I’m broadcasting functions which return tuples, and have been converting arrays of tuples to tuples of arrays using “unzip”. I used for loops over each individual entry and re-assembled the output as a tuple.
using BenchmarkTools
function foo(a,b,c,d)
ab = exp(a*b)
return ab+c, ab-d
end
N = 10000
a,b,c,d = [randn(N) for i = 1:4]
X = (a,b)
Y = (c,d)
function foo_loop(N,a,b,c,d)
for i = 1:N
foo(a[i],b[i],c[i],d[i])
end
end
@btime foo_loop($N,$a,$b,$c,$d)
function foo_loop_splat!(N,X,Y,X_entry,Y_entry)
for i = 1:N
for fld in eachindex(X)
X_entry[fld] = X[fld][i]
Y_entry[fld] = Y[fld][i]
end
foo(X_entry...,Y_entry...)
end
end
X_entry, Y_entry = [zeros(length(X)) for i = 1:2]
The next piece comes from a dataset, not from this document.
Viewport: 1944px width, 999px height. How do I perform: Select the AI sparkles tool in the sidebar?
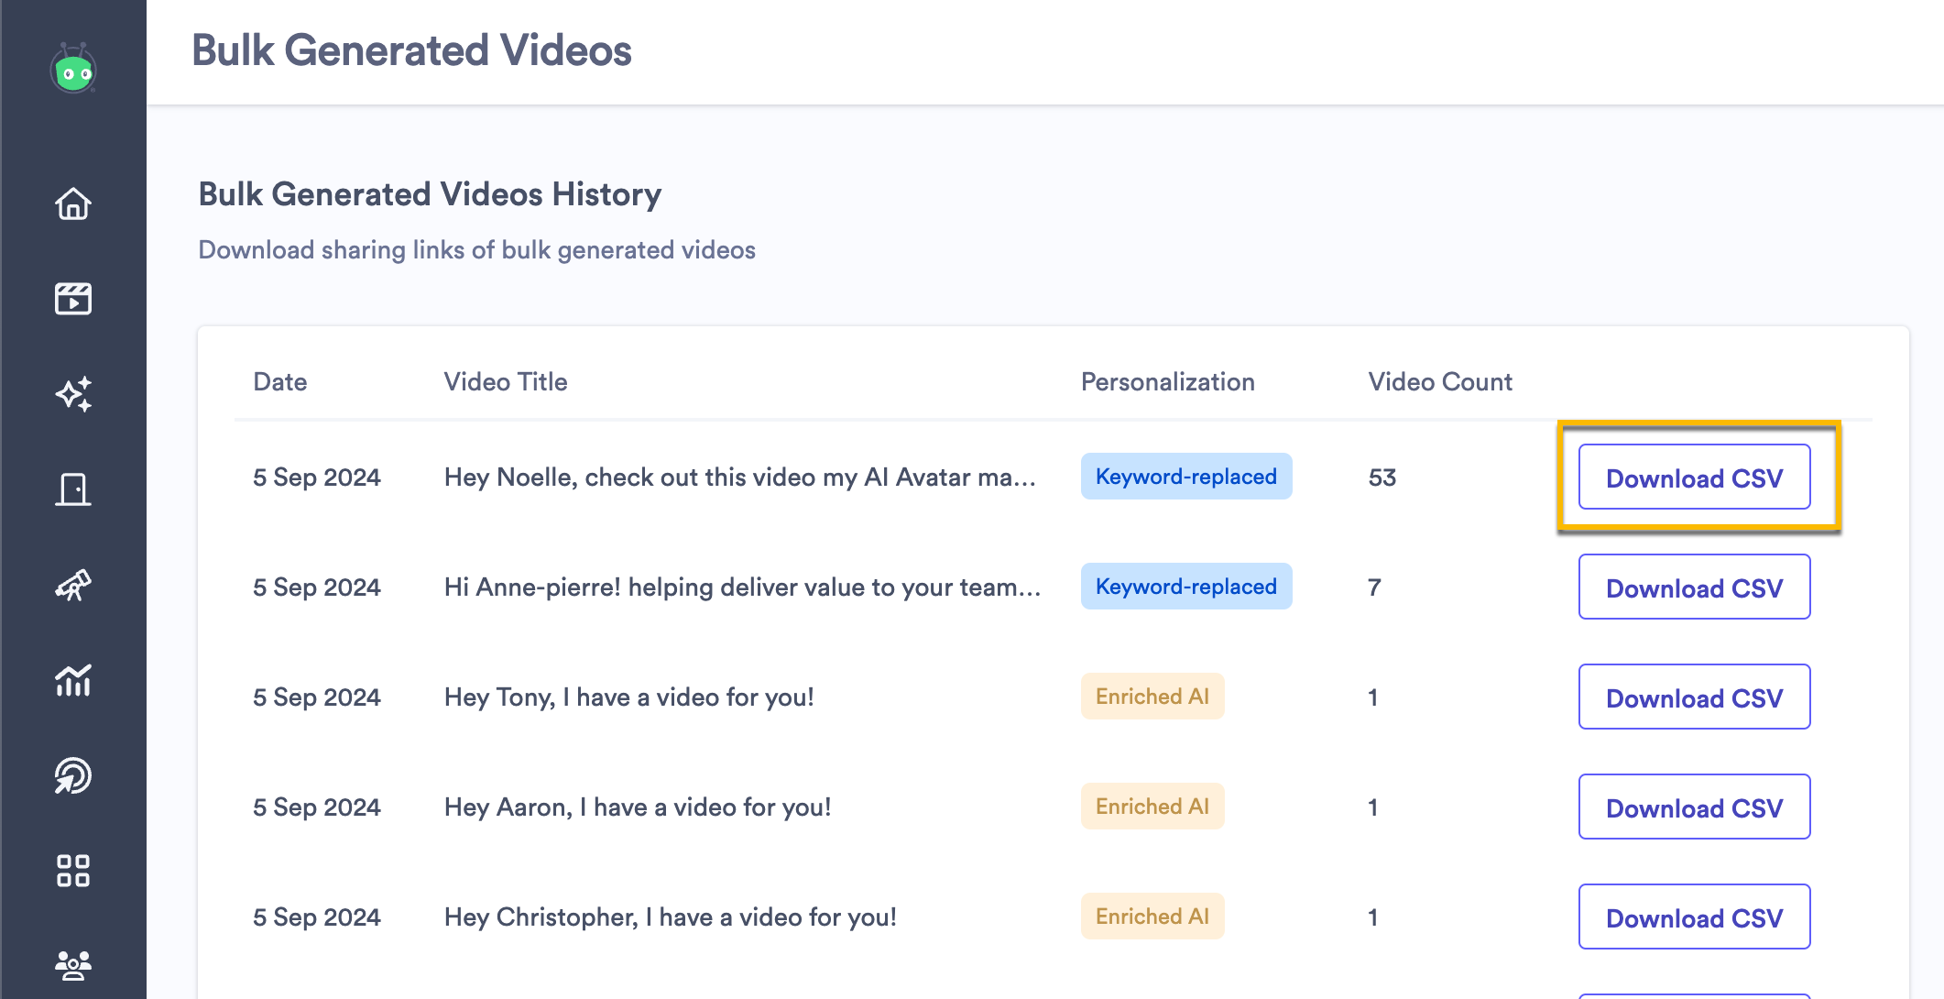[74, 395]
@btime foo_loop_splat!($N,$X,$Y,$X_entry,$Y_entry)
I noticed that the splatted for loop is much slower than the broadcasted “unzip” approach
102.436 μs (0 allocations: 0 bytes)
1.046 ms (50000 allocations: 937.50 KiB)
In comparison, using broadcasting and unzip
unzip(a) = map(x->getfield.(a, x), fieldnames(eltype(a)))
@btime unzip(foo.($X...,$Y...))
@btime unzip(foo.($a,$b,$c,$d))
both runtimes are about the same
158.962 μs (8 allocations: 312.78 KiB)
156.331 μs (8 allocations: 312.78 KiB)
Why does this occur? I’m not clear on why splatting adds so much extra time. Is it runtime dispatch?